University of Manchester Uses NVIDIA Earth-2 to Forecast Air Pollution Across the UK
Researchers at the University of Manchester are using NVIDIA's Earth-2 AI platform to forecast air pollution across the UK. This approach significantly reduces computational costs compared to traditional methods, enabling more detailed and frequent predictions.
Intelligence analysis by Gemini 2.5 Flash Lite

The University of Manchester is leveraging NVIDIA's Earth-2 AI framework, specifically the CorrDiff and StormCast models, to develop advanced air pollution forecasting for the UK. This initiative aims to overcome the high computational demands of traditional air quality models, making detailed, localized predictions more accessible and actionable for public health and policy-making.
Imagine air pollution is like a messy room. Old ways of cleaning it took forever and used giant machines. Now, scientists are using a smart computer helper called Earth-2, like a super-fast robot cleaner. It learns from past messes to predict where new messes will appear, helping people stay healthy by knowing when to open windows or stay inside.
Analysis
Earth-2 CorrDiff
The University of Manchester's research team, led by Professor David Topping, has successfully adapted NVIDIA's Earth-2 generative AI framework, originally designed for weather forecasting, to model air pollution across the UK. The core of this adaptation is the Earth-2 CorrDiff model, a generative downscaling tool. The team generated training data from existing chemistry-climate simulations and then trained CorrDiff on Isambard-AI, the UK's national AI supercomputer. This approach drastically reduces the computational expense and time associated with traditional chemistry-based air quality models, which are notoriously slow and resource-intensive.
The initial training of CorrDiff on Isambard-AI, which houses 5,448 NVIDIA GH200 Grace Hopper Superchips, took a mere two days. This efficiency is attributed to the model's ability to leverage NVIDIA's hardware effectively, using relatively low GPU hours and thus less power. The resulting model provides a detailed, UK-wide pollution forecast at a resolution of 2-3 square kilometers, offering a significant leap in granularity and accessibility for environmental science.
Isambard-AI and DGX Spark
The project highlights the synergy between large-scale national supercomputing resources like Isambard-AI and more accessible desktop AI systems such as the NVIDIA DGX Spark. While Isambard-AI was crucial for the initial, large-scale training of the Earth-2 models, the DGX Spark, powered by NVIDIA Grace Blackwell superchips, allows for inference and smaller training runs to be conducted on a desk. This transition from a national supercomputer to a desktop system dramatically lowers the barrier to entry for researchers, enabling them to develop and deploy powerful AI models for environmental science with an investment of a few thousand dollars.
This accessibility is a key enabler for open science initiatives. The team plans to release the open-source training data and workflows, allowing similar models to be developed for other countries and regions. This democratization of advanced modeling tools is expected to empower global communities to produce their own detailed pollution models using local data and accessible computing resources.

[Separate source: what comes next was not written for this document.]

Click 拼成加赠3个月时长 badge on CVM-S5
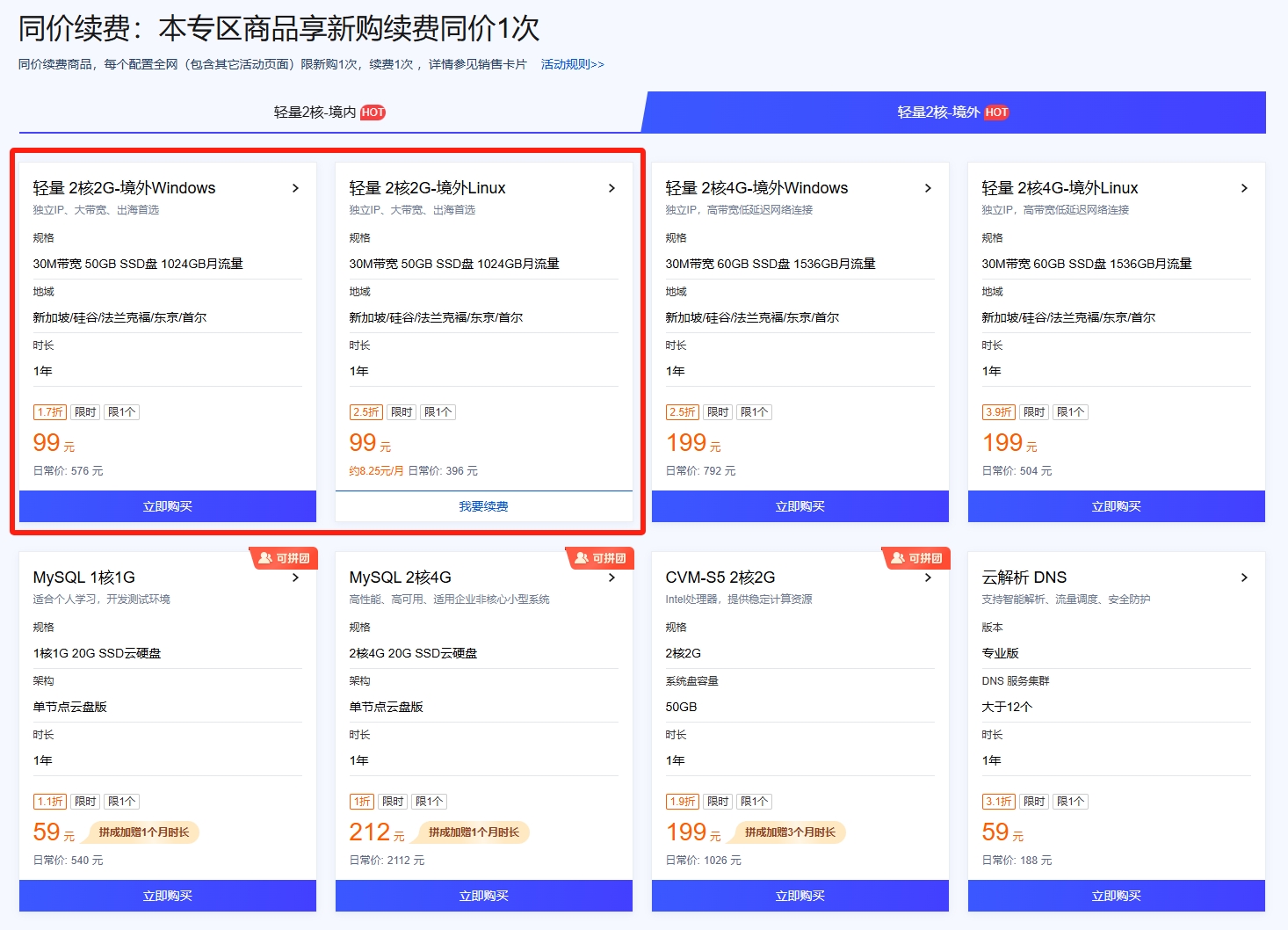The height and width of the screenshot is (930, 1288). [x=789, y=832]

Agentic Future and Open Science
Looking ahead, Professor Topping envisions an 'agentic interface' where users, such as clinicians or government agencies, can pose questions about air quality, and a chain of AI models will automatically handle the complex computations to deliver an answer. This future scenario, grounded in the science represented by the Earth-2 frameworks, could involve ingesting real-time data from edge AI devices, enabling proactive decision-making in events like wildfires or providing timely health advisories.
The open-source release of training data and workflows is central to this vision. By making these tools available globally, the aim is to enable every country and major city to produce its own detailed pollution models. This collaborative approach, facilitated by accessible AI hardware and open-source frameworks, promises to accelerate scientific discovery and improve environmental monitoring worldwide.
Key points
- University of Manchester is using NVIDIA's Earth-2 AI to forecast UK air pollution.
- The AI approach is significantly faster and less computationally expensive than traditional methods.
- Models like Earth-2 CorrDiff and StormCast are being utilized for detailed, localized predictions.
- The research aims to improve public health and inform environmental policy through better forecasting.
- Open-source data and workflows are planned for release to enable global adoption.
This AI-driven approach could lead to significantly improved public health outcomes by enabling proactive interventions against air pollution. It also paves the way for more informed environmental policy-making through highly detailed, accessible pollution forecasts.
The accuracy and widespread adoption of these AI models depend on the availability and quality of local pollution data for training. Without sufficient data or computational resources in certain regions, the benefits might not be evenly distributed globally.